Cada comarca en la tierra
Tiene un rasgo prominente:
El Brasil, su sol ardiente;
Minas de plata el Pera,
Montevideo, su cerro;
Buenos Aires, patria hermosa,
Tiene su pampa grandiosa;
La pampa tiene el ombú…

The ombú’s magnificence is in its intricate roots and the thick foliage that protects cattle and man alike from the harsh elements.  Yet the tree’s sap is poisonous.

Reconnecting with a friend of mine, whom I had not seen in decades, I discovered -to my amazement – that Afghanistan produces the one root that has medicinal powers and is widely used for flavoring: licorice (Glycyrriza glabra).  In fact, licorice from Afghanistan used to be one of Afghanistan’s biggest exports to Europe and the United States. (Today, doing a cursory search, I could not find much data).

My last journal entry was a hopeful one: “Next time I visit Afghanistan I shall explore more about their abundant and unique root.  In the meantime, I am enjoying reconnecting with the beautiful roots that, in my travels, I have only seen in Argentina:  the ombu’s.”

Of Trees and Destruction

May be an image of tree

Well, this poor birch bark dropped down and lies asunder, despite having been joined together to the tree, Robert Frost. I think the weight of life was just a bit too much to bear.

....Earth’s the right place for love:
I don’t know where it's likely to go better.
I'd like to go by climbing a birch tree,
And climb black branches up a snow-white trunk
Toward heaven, till the tree could bear no more,
But dipped its top and set me down again.
That would be good both going and coming back.
One could do worse than be a swinger of birches.

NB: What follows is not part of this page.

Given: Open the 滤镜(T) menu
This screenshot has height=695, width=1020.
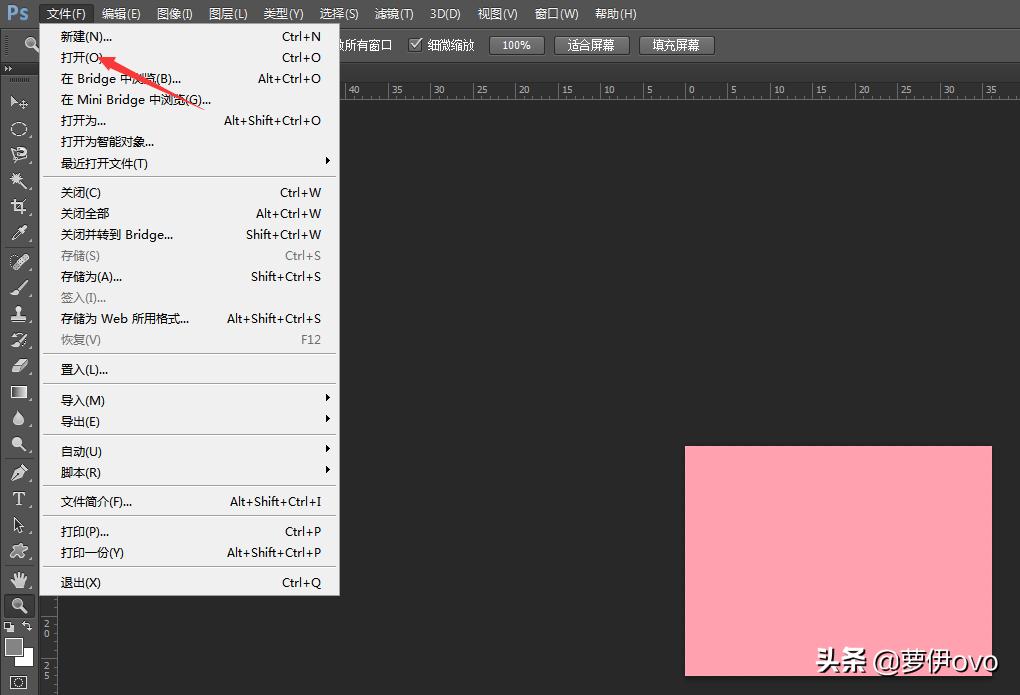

Or, maybe, it suffered from the suppressed anger that not only leads to the destruction of one, but to the moral corruption of the other.

A POISON TREE
By William Blake

I was angry with my friend;
I told my wrath, my wrath did end.
I was angry with my foe:
I told it not, my wrath did grow.
And I waterd it in fears,
Night & morning with my tears:
And I sunned it with smiles,
And with soft deceitful wiles.
And it grew both day and night.
Till it bore an apple bright.
And my foe beheld it shine,
And he knew that it was mine.
And into my garden stole,
When the night had veild the pole;
In the morning glad I see;
My foe outstretched beneath the tree.